Ann retold those old stories, gave them winsome young heroines with pretty faces and salted the old meat with a dash of romance. She grew rich on her tales, traveled the world with a pretty husband and fine clothes. And with her wealth she plastered the bare beams and dark walls of the House with new paper, laid carpets in the drawing room, hung curtains to discourage the curious.

The stories of that generation are still being told today, over and over. I can turn to any movie channel and find a dozen stories about women fighting for their lives and their families against the forces of psychopathy and abuse. And those tales are not “thrillers” or “psychological dramas” or what-have-you. They are Horror, grounded in fears that still have teeth. Because women in any generation have to live with the same threats: when passion fades and love sours, women DIE.

Men have walled off those old rooms, of course. The only part of the house that they want to call “Horror” is the part they have appropriated for themselves. And they actually believe they can keep women out! They try to make us unwelcome. (Unless, of course, they need a limp doll to play the Victim in one their pathetic little puppet shows…then our bodies will do.)

But it was Mary (Shelley) who built the new wing that they strut around in today. She lit the first gas lamps, and split the night with the crackle of electricity and the shrieks of rebirth.

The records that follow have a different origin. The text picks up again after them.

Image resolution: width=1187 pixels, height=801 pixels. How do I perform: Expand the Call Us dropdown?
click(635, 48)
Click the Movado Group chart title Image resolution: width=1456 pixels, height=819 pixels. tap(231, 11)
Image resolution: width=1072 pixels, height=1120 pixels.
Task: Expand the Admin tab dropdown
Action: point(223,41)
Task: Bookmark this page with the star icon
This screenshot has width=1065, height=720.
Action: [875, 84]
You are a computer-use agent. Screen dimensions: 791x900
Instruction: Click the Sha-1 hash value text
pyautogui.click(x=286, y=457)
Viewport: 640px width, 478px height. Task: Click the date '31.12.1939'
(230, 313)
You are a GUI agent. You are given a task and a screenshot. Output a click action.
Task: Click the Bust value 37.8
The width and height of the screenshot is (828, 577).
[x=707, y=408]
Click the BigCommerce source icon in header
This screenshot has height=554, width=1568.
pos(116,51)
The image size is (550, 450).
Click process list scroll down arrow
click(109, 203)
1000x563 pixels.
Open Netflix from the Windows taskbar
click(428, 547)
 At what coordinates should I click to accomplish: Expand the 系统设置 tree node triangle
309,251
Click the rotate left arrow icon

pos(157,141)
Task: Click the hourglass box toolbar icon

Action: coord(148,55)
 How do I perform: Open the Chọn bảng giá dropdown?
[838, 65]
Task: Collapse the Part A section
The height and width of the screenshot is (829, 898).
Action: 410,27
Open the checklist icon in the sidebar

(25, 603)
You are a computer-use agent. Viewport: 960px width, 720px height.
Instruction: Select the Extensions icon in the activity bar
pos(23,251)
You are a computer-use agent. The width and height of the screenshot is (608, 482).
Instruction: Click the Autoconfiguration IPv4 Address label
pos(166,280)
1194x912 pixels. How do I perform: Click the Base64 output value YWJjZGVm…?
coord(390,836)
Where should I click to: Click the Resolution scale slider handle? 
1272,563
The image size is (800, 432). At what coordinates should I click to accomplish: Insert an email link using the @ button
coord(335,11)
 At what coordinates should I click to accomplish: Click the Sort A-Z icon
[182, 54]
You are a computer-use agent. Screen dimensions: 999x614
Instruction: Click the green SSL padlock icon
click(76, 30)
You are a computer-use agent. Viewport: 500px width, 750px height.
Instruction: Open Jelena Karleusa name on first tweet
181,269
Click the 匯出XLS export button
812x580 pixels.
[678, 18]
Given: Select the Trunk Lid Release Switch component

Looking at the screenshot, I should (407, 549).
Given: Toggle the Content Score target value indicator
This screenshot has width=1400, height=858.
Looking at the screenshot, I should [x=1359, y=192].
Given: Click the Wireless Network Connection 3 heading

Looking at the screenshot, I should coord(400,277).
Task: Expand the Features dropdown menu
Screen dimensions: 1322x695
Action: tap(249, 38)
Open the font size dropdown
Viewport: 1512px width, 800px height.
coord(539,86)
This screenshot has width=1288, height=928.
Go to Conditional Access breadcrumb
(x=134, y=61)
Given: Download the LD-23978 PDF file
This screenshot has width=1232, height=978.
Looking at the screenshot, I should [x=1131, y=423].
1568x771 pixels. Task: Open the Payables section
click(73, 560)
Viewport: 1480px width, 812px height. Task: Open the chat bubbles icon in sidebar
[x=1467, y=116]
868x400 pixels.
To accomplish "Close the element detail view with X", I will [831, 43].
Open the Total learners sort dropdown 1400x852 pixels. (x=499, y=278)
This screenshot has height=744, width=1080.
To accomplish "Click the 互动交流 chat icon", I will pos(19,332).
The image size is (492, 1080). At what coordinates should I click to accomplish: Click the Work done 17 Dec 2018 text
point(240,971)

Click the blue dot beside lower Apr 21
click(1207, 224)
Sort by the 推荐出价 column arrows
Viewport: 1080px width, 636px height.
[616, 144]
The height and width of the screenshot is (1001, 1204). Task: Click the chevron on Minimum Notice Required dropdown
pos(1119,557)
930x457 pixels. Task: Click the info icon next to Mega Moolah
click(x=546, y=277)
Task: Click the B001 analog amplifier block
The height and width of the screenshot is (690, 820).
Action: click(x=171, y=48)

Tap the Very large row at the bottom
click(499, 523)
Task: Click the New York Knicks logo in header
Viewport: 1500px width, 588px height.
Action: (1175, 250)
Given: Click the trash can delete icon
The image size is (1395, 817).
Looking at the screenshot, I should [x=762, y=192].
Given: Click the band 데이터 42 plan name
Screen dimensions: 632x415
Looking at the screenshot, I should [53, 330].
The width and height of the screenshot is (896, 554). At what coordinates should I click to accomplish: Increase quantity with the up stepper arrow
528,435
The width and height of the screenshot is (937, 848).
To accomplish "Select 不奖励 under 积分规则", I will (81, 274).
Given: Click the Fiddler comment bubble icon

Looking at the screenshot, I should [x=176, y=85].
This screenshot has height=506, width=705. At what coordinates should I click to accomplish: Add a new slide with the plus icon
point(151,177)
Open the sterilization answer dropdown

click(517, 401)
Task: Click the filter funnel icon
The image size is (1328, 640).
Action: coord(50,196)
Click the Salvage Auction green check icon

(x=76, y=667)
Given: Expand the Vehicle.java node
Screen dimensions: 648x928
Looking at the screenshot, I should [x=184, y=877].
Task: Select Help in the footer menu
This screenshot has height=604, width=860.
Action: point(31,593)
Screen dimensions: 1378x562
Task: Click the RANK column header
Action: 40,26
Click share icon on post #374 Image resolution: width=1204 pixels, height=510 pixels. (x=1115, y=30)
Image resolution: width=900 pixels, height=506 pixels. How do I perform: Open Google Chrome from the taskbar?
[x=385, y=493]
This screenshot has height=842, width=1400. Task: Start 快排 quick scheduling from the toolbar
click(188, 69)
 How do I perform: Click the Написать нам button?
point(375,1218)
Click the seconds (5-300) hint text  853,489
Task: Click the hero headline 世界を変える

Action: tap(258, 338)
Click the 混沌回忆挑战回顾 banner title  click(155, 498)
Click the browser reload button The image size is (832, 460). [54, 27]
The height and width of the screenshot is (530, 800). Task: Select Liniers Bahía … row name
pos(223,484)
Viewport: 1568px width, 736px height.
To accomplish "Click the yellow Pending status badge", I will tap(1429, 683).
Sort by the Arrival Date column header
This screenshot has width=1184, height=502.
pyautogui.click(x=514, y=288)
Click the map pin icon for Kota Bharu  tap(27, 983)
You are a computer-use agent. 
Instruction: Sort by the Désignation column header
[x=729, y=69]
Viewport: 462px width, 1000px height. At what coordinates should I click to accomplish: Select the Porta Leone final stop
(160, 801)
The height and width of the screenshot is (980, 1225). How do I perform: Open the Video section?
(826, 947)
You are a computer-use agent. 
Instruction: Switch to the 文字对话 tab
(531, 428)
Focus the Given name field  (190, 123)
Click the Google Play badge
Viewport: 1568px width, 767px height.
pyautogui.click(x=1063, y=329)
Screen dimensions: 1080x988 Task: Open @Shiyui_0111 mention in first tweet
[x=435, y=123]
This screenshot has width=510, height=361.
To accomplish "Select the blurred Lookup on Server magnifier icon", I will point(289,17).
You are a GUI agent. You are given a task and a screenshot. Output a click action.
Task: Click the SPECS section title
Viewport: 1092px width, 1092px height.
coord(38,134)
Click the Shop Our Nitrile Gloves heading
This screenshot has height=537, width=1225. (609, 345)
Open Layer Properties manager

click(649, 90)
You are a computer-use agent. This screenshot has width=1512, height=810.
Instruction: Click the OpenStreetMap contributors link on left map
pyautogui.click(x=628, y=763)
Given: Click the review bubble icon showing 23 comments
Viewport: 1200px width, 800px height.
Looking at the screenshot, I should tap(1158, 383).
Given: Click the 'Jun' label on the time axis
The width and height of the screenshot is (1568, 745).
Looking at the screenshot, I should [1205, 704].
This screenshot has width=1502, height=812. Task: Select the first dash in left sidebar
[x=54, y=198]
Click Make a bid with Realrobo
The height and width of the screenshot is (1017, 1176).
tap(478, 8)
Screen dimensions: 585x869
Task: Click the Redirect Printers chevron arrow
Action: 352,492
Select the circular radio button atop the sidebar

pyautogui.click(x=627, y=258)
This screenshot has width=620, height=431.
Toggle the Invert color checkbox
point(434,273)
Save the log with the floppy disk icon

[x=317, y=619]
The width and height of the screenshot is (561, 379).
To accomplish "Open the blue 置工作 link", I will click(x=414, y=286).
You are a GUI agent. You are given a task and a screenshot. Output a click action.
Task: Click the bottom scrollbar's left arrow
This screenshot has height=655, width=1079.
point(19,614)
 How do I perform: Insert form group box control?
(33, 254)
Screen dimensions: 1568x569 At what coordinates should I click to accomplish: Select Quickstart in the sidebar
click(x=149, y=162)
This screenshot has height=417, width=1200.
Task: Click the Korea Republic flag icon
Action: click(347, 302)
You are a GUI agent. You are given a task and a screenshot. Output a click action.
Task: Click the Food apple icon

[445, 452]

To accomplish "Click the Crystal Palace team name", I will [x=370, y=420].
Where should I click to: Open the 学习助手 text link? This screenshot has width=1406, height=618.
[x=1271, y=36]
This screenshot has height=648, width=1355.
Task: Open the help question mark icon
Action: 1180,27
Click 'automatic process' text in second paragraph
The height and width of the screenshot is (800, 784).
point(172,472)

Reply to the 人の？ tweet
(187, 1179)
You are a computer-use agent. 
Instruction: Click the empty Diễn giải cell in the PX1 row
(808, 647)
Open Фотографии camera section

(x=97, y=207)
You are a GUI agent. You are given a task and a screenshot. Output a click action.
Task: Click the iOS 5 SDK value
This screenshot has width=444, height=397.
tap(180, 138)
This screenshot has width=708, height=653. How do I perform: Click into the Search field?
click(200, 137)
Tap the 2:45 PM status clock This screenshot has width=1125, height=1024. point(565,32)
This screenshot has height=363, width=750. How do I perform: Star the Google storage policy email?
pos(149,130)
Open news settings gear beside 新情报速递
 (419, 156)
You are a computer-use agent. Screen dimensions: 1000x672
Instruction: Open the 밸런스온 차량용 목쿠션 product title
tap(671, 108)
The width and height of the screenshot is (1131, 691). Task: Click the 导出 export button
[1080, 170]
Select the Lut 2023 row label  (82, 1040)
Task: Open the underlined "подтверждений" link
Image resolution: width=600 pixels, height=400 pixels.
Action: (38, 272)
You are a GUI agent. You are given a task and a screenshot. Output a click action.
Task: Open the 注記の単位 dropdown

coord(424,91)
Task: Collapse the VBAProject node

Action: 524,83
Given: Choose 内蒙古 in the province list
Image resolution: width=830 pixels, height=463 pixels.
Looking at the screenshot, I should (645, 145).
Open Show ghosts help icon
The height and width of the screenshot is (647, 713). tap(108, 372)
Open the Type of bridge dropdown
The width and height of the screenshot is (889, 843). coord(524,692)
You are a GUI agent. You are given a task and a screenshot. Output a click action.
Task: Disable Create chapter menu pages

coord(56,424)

Just as Shirley (Jackson) is the reason that stones rain from the sky, that houses eat their owners and knives whistle through the air with no hand to hurl them.

There is no age or era of horror as a genre that you cannot find female excellence. The house of Horror is built from the flesh and bone and blood and sweat and tears of women. Small wonder, then, that women remain loyal to the House, and have never left it…no matter how male dominated and obnoxious the mainstream offerings of Horror have become.

Female readers still buy the books. Female viewers still come to the theatre. They still turn out to honor their great-grandmothers and the old ways. They come to watch the Final Girls run screaming through a Man’s World, and those footfalls echo through eternity.

Why?

Denbo ICHTHYS

ICHTHYS – An Easter tale of horror in the catacombs of ancient Rome

Because every woman who exists on Earth today is the descendant of a Final Girl, even if her struggle is lost to memory.

Nothing has changed. The women in the stories still emerge alive. Bloodied and traumatized, crippled by loss and cynicism, older and wiser…but alive.

I would argue that the reason that women never abandon Horror is simple: Horror belongs to us.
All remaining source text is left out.